**Passage for review**
○ ○ ○ ○ ○ ○ ○
In 2021, Fu et al. intended to create a model incorporating the results of HPV typing, cytological examination, and colposcopy analysis [37]. First of all, they acquired colposcopy images and created a multiple-image-based DL model using a multivariable logistic regression (MLR), presenting an area under the curve (AUC) of 0.845. Then, the results of the cytology test and HPV test were used to build an ML model, with an AUC of 0.837. Finally, they built a cross-modal integrated model using ML, through combining the multiple-image-based DL model and the Cytology–HPV joint diagnostic model. The authors proved the synergetic benefits of the ensembled model, presenting a higher AUC of 0.921. A ShuffleNet-based cervical precancerous lesion classification method based on colposcopy images was developed by Fang and colleagues [38]. The image dataset was classified into five categories, namely normal, cervical cancer, LSILs (CIN1), HSILs (CIN2/CIN3), and cervical neoplasm. In this dataset, the colposcopy images were expanded to reduce the impact of uneven distribution between the lesions’ categories, Additionally, the ShuttleNet network was compared with other CNNs (like the RestNet or the DenseNet). The new CNN model presented a global accuracy of 81.23%, with an AUC of 0.99. A recent study by Chen et al. collected images from 6002 colposcopy examinations of normal cervixes and those with LSILs and HSILs [39]. A new model based on EficcientNet-B0 using Gate Recurrent Unit was developed in order to accurately identify HSILs. The CNN revealed a sensitivity of 93.6%, specificity of 87.6%, and accuracy of 90.6% in distinguishing between HSILs, LSILs, and normal-cervix images.
Additionally, the diagnosis of cervical cancer can also be guided using magnetic resonance imaging (MRI). Urushibara et al. designed a study including 418 patients, 177 patients with pathologically confirmed cervical cancer and 241 patients without cancer, who underwent MRI between 2013 and 2020 [40]. They compared the performance of a DL architecture, called Xception, with experienced radiologists in the diagnosis of cervical cancer on sagittal T2-weighted images. The CNN presented higher sensitivity (88.3% vs. 78.3–86.7%) and accuracy (90.8% vs. 86.7–89.2%), with similar specificity.
○ ○ ○ ○ ○ ○ ○
**Given information**
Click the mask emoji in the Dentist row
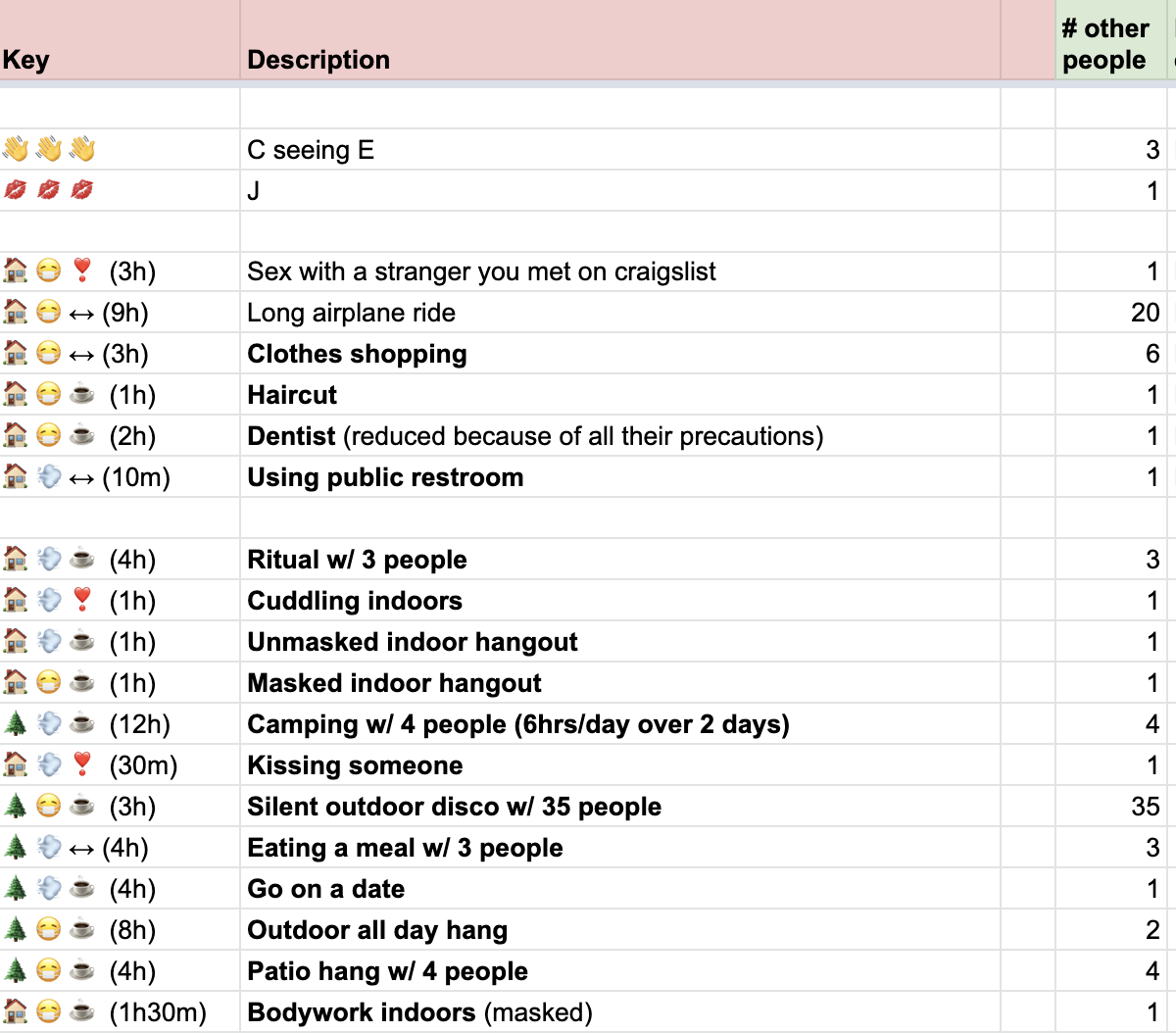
○ ○ ○ ○ ○ ○ ○
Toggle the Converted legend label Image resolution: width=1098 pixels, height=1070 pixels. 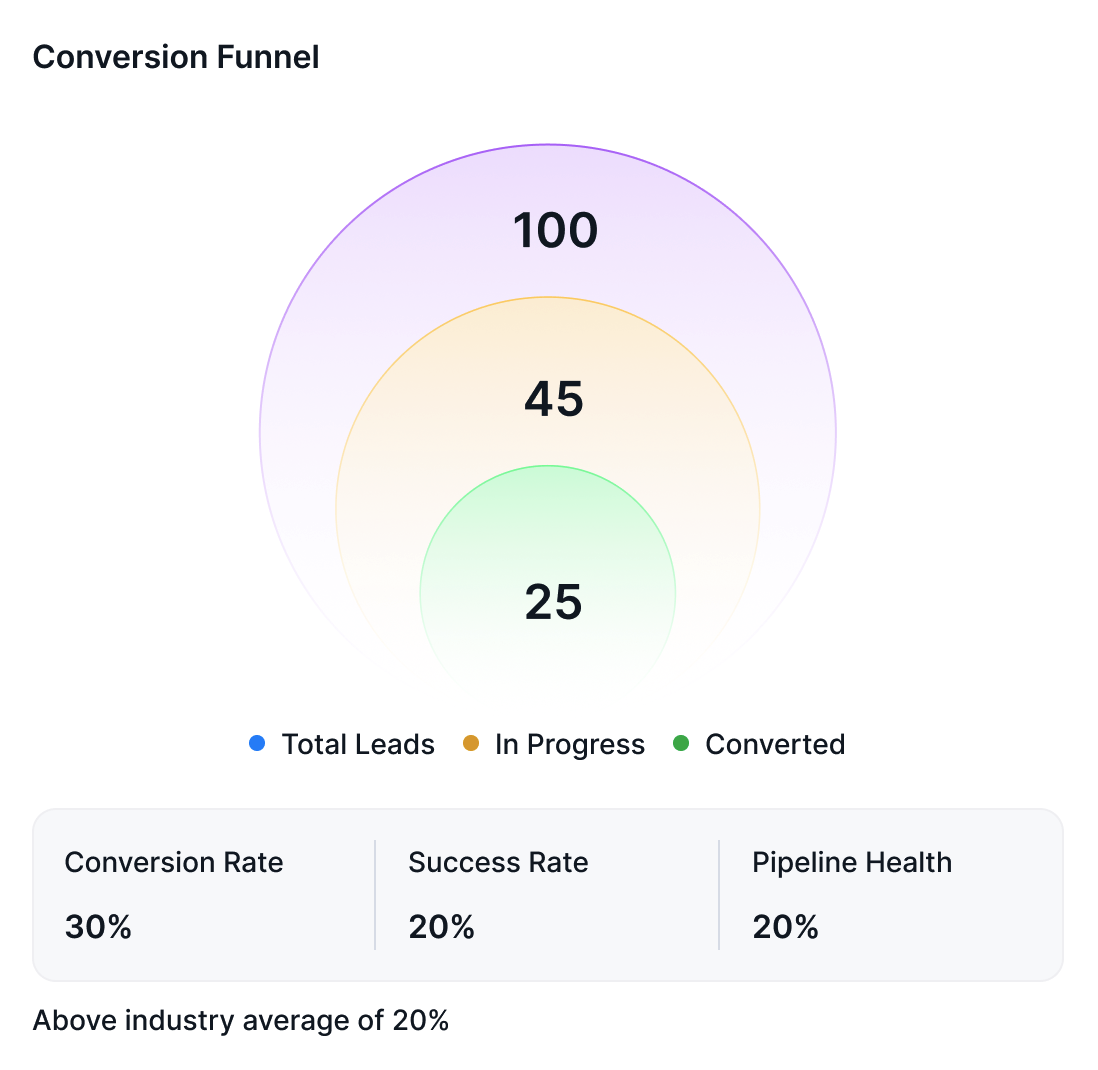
○ ○ ○ ○ ○ ○ ○
**Work request**
Continue the passage on deep learning in cervical cancer diagnosis, starting after its last sentence.

**Reply**
The development of AI models in cervical cancer diagnosis can also be accomplished at the histological level. In fact, in 2019, Sompawong and colleagues applied a Mask Regional Convolutional Neural Network (Mask R-CNN) to analyze cervical cells using liquid-based histological slides and screening for abnormal nuclear features [41]. The proposed algorithm achieved an accuracy of 91.7%, sensitivity of 91.7%, and specificity of 91.7%. In the same year, a group of Indian pathologists trained a CNN to identify abnormal features from liquid-based cytology (LBCC) smears, using 2816 images—816 presenting abnormal features, indicating LSILs or HSILs, and 2000 normal images, containing benign epithelial cells and reactive changes [42]. The referred model yielded a sensitivity of 95.6%, with 79.8% specificity. In addition, its high negative predictive value of 99.1% makes it a potentially valuable tool for cervical cancer screening. The technological development was accompanied by a multicenter observational study that evaluated the performance of AI-assisted cytology for the detection of CIN or cancer [43]. The group used 188,542 digital cytological images to train a supervised DL algorithm. The DL model detected 92.6% of CIN 2 and 96.1% of CIN 3, showing an equivalent sensitivity but higher specificity compared to skilled senior cytologists.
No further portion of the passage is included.